【世界初の快挙】ハシビロコウ繁殖の壁を越えたベルギーの軌跡〜奇跡のヒナたちの今〜

「動かない鳥」として知られ、その鋭い眼差しと時折見せる愛らしい仕草で私たちを魅了するハシビロコウ。動物園でも大人気の彼らですが、実は「世界で最も繁殖が難しい鳥」の一つであることをご存知でしょうか?

今回は、そんなハシビロコウの繁殖において、世界で初めて2羽のヒナを孵すという歴史的快挙を成し遂げたベルギーの動物園「Pairi Daiza(ペリダイザ)」の軌跡と、大切に育てられたヒナたちの現在についてご紹介します。

目次

ヨーロッパ最高の動物園「Pairi Daiza(ペリダイザ)」とは?

皆さまは、ベルギーにある「Pairi Daiza」という動物園をご存知でしょうか? ヨーロッパの名だたる動物園を抑え、幾度となく「ヨーロッパ最高の動物園(Best Zoo in Europe)」に選出されている、世界有数の美しいパークです。

実はこの動物園、1994年に「パラディシオ(Parc Paradisio)」という名前の鳥類専用パークとして開園した歴史を持ちます。そのため鳥類の生態や飼育に関する専門知識は世界トップクラス。ヨーロッパにおける「種の保存の最重要拠点」として、開園して間もない初期の頃からハシビロコウを迎え入れ、長年にわたる繁殖計画をスタートさせていました。

Pairi Daiza動物園の入口ゲートの様子

ハシビロコウの繁殖はなぜ難しい?立ちはだかる「相性」の壁

絶滅の危機に瀕しているハシビロコウですが、現在ヨーロッパ圏の動物園で飼育されているのは、全体でわずか8羽ほどしかいません。

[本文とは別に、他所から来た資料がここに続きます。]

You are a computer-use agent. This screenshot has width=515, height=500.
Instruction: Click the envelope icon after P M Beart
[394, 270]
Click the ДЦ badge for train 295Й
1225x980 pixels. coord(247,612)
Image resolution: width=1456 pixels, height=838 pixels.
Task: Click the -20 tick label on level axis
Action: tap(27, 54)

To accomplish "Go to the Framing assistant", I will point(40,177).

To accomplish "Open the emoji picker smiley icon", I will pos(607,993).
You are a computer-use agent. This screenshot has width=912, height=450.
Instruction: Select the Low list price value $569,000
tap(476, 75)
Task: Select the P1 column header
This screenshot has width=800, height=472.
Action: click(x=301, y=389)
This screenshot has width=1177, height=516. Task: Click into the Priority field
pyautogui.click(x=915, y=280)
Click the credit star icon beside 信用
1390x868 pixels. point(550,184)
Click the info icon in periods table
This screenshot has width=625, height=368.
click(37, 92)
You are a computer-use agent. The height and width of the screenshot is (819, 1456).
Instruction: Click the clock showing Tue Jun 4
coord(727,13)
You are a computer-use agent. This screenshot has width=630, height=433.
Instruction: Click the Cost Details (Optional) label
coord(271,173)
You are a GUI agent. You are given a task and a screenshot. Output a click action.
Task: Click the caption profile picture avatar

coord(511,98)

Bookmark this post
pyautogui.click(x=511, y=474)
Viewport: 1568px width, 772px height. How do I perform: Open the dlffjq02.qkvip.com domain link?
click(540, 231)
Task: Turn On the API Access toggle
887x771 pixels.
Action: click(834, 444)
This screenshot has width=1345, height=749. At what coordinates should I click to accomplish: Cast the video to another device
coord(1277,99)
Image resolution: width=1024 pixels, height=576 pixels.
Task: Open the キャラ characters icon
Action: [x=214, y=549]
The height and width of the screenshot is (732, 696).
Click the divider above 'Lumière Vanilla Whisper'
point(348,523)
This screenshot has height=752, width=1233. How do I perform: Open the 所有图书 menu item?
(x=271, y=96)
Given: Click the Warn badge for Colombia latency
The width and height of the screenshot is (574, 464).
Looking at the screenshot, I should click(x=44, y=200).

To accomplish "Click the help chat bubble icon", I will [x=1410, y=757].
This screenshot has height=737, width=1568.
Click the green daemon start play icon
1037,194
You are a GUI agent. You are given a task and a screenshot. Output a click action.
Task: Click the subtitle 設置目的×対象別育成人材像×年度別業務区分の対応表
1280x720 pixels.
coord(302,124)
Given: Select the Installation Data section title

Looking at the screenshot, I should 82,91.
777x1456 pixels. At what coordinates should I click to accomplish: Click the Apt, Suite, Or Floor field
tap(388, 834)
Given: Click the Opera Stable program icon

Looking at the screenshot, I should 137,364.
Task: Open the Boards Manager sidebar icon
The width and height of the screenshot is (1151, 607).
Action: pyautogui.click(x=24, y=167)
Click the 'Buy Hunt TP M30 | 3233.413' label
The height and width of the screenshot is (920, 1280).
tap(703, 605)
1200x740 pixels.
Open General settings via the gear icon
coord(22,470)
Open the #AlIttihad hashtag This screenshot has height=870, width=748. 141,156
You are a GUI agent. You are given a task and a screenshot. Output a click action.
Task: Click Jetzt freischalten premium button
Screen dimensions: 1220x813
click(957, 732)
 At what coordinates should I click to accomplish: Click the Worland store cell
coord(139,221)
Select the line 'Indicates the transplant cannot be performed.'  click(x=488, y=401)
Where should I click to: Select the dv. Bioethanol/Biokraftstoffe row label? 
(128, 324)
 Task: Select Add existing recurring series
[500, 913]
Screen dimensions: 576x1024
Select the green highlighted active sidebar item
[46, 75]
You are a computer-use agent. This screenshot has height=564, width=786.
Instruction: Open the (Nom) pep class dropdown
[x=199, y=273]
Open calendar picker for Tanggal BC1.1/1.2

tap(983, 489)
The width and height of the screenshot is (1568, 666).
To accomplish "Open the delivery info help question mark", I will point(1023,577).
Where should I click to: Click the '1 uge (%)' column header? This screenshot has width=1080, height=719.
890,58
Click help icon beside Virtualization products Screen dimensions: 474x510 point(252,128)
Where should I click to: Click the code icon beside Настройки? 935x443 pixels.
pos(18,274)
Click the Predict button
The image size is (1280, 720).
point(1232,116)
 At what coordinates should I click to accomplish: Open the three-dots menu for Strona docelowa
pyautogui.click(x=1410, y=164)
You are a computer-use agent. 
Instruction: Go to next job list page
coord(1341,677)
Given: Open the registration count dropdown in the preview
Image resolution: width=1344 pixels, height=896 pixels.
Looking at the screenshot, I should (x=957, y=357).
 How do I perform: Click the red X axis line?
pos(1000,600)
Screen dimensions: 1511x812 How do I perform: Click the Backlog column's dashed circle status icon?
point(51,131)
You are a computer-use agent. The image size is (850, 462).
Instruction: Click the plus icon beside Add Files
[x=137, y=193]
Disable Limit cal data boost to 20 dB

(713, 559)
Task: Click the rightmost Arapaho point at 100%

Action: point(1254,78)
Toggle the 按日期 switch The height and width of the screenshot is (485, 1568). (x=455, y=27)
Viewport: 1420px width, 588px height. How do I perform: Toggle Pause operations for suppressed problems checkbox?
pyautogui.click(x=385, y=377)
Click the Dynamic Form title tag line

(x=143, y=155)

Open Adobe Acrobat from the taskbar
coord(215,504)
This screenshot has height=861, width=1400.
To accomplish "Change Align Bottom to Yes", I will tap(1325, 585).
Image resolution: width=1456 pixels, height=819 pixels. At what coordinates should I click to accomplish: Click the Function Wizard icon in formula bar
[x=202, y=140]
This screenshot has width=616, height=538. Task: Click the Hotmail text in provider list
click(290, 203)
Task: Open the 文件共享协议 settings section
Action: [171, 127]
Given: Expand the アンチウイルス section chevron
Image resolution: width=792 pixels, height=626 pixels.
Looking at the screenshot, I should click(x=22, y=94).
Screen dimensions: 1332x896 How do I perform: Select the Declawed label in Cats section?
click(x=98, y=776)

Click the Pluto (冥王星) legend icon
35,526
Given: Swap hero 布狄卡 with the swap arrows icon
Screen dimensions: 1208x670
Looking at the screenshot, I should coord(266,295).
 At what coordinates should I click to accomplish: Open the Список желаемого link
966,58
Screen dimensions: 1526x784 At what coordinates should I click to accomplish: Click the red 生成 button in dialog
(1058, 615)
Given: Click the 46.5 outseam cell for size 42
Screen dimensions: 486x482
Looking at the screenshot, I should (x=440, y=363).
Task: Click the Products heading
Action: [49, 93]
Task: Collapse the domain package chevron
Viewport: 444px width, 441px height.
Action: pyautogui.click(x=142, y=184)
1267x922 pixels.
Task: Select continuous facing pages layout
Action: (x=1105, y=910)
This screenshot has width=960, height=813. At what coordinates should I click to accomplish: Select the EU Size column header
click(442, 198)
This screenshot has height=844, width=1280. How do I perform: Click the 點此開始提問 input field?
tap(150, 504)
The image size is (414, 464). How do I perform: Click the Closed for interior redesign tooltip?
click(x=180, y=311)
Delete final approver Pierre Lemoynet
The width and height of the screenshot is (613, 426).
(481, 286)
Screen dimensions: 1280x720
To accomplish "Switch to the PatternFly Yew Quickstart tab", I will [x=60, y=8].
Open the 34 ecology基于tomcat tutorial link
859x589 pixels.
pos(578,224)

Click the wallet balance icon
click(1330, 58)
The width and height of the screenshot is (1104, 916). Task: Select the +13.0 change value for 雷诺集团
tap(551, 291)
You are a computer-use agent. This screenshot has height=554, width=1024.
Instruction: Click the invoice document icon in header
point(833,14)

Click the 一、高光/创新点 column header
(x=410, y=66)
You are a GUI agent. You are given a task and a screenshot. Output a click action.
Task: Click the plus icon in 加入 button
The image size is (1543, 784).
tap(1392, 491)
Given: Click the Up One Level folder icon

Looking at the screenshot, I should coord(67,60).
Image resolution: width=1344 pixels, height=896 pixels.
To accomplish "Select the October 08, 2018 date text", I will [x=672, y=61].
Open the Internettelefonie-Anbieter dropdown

それほどまでに、ハシビロコウの飼育と繁殖は困難を極めます。

最大の壁は、彼らの「性格」と「相性」です。 野生のハシビロコウは非常に広大な縄張りを持ち、繁殖期以外は徹底した単独行動を好みます。とても神経質で、相性が合わない相手には鋭い大きなクチバシで激しく攻撃してしまうのです。

Pairi Daizaでも、過去には別のペアリングで激しい闘争が起きてしまい、命の危険を避けるためにすぐさま引き離さなければならないという胸の痛む失敗がありました。「オスとメスを同じ空間に同居させる」こと自体が、命がけの挑戦だったのです。

ハシビロコウの繁殖に向けた驚きの工夫!人工の「雨季」と狩り

相性の壁を越え、彼らの野生の繁殖本能を呼び覚ますため、Pairi Daizaのスタッフは知恵を絞り、徹底した「環境の再現」を行いました。

ハシビロコウが繁殖を始めるのは、故郷のアフリカに「雨季」が訪れた時です。 そこで飼育チームは、展示場にスプリンクラーを設置して人工的に「大雨」を降らせました。湿度や降水量を緻密にコントロールし、ベルギーにいながらアフリカの雨季を疑似体験させたのです。

さらに、食事にも工夫を凝らしました。ただ魚を与えるのではなく、浅瀬に生きた魚を放ち、野生本来の「狩り」のスイッチを入れることで、彼らの生命力と繁殖への意欲を高めていきました。

Pairi Daizaで飼育されているハシビロコウの様子(撮影: 2015年8月6日, Author: Chatsam, Source: Wikipedia Commons)

【世界初】ハシビロコウのヒナが誕生!2008年の奇跡

環境が整っても、気性の荒い彼らから目を離すことはできません。 アシやパピルスで隠れ家となる視覚的な死角を作り、互いのストレスを減らした上で、飼育員たちは24時間体制でモニター越しに監視を続けました。関係者の記録には「少しでも攻撃のサインが見えれば、走って止めに入らなければならない、薄いガラスを扱うような緊張感だった」と残されています。

そして迎えた2008年7月。数年にわたる並々ならぬ努力の末、ついに歴史的な瞬間が訪れます。 世界で初めて「アブー(Abou)」と「マルクーブ(Marcoub)」という、2羽のハシビロコウのヒナが誕生したのです。

卵から孵ったばかりの繊細な命を守り抜くため、この2羽は飼育員さんたちが親代わりとなる「人工育雛(人の手で育てること)」によって、大切に育て上げられました。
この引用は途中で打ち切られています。